Begin INPUT RECORDS
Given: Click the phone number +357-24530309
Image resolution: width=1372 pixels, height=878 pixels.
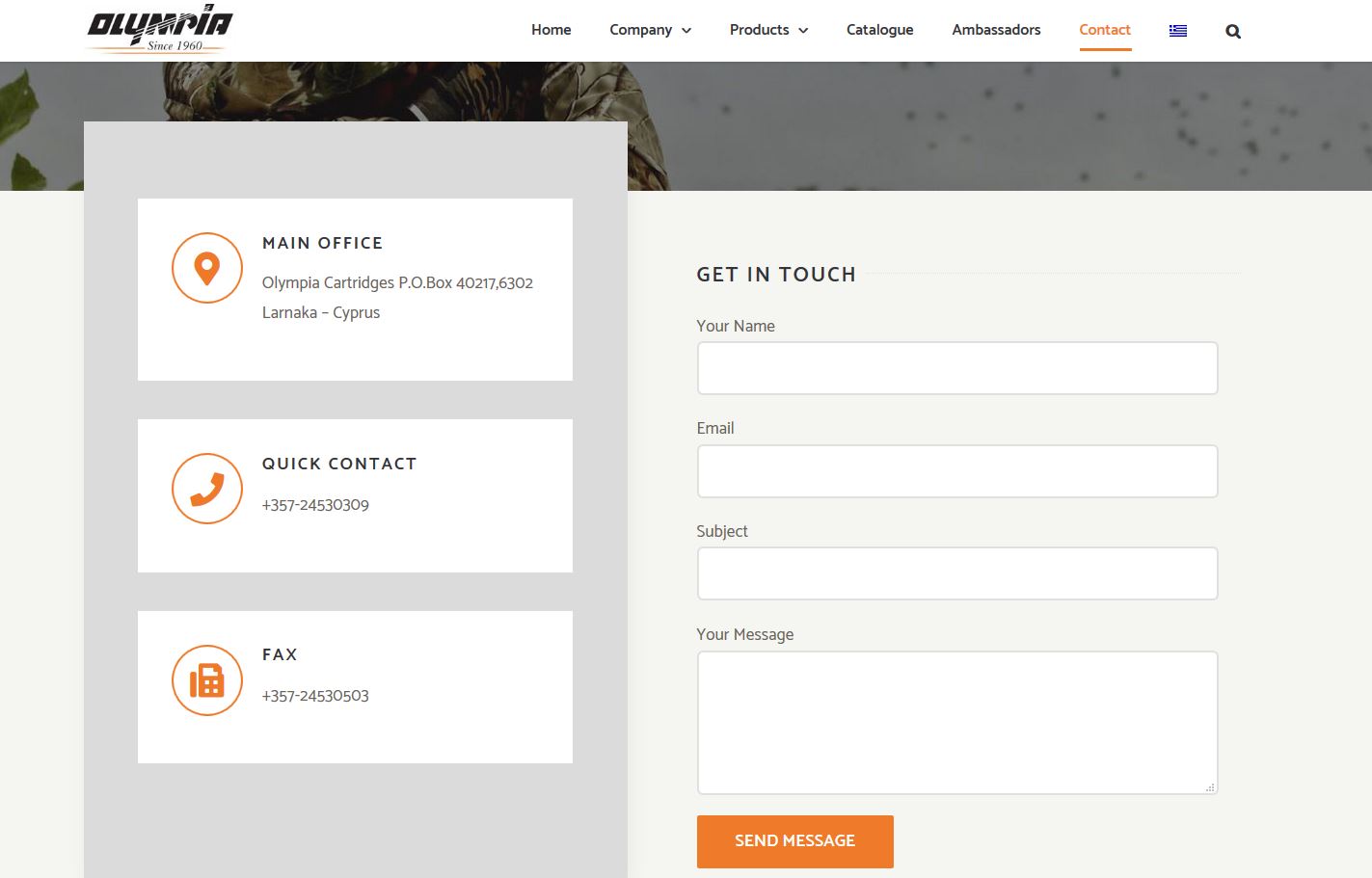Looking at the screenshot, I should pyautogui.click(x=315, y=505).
End INPUT RECORDS
Begin INPUT RECORDS
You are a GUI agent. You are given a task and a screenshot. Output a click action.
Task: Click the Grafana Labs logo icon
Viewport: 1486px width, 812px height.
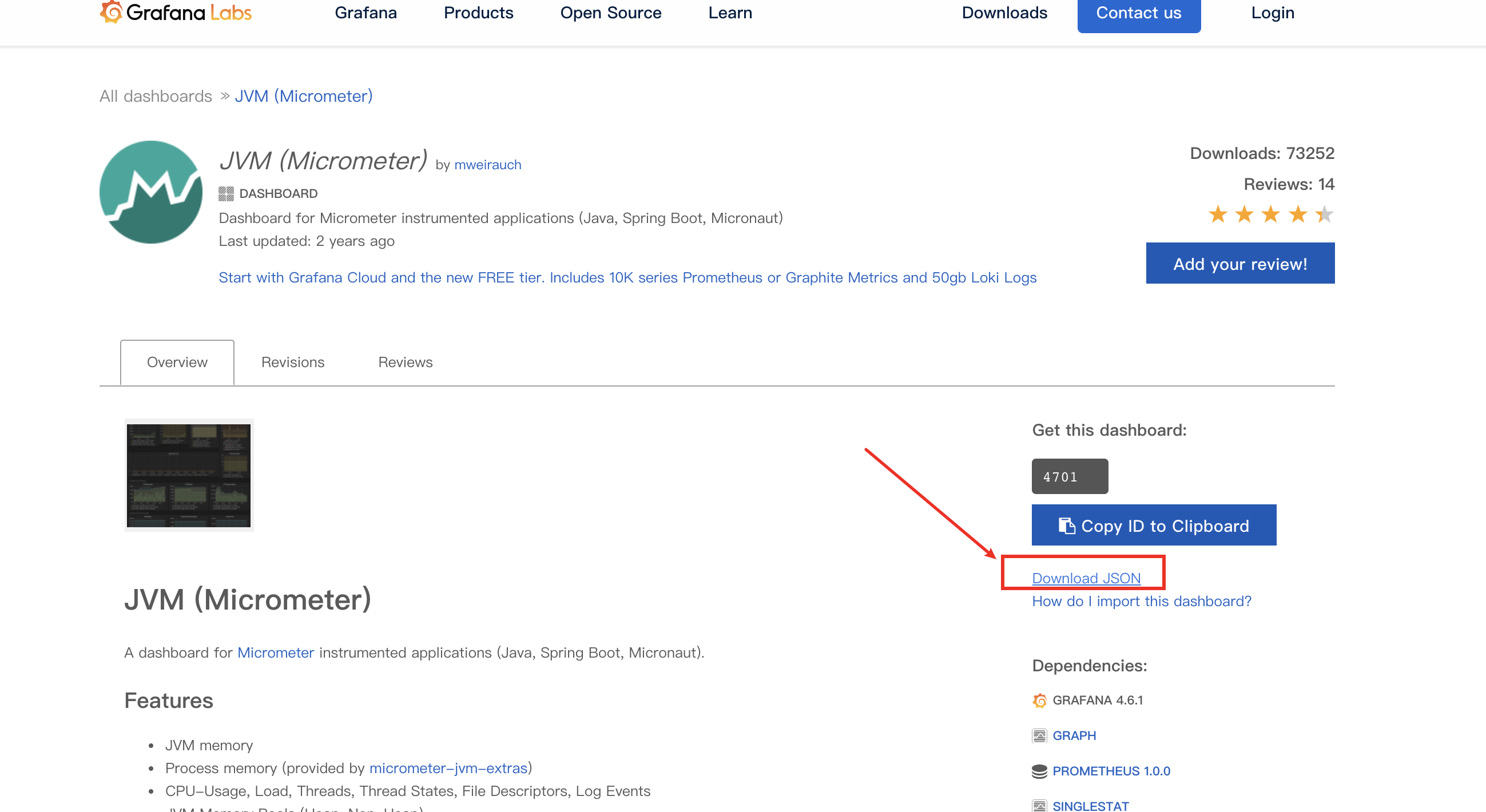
End INPUT RECORDS
*EXERCISE DIRECTIONS*
Lay out the entry lines between the line holding "Given: Click the phone number +357-24530309" and the line holding "Looking at the", inclusive, as a Markdown table with the columns Row and Entry line, skipping blank lines and leaving out the pictures.

*FULL OUTPUT*
| Row | Entry line |
|---|---|
| 1 | Given: Click the phone number +357-24530309 |
| 2 | Image resolution: width=1372 pixels, height=878 pixels. |
| 3 | Looking at the screenshot, I should pyautogui.click(x=315, y=505). |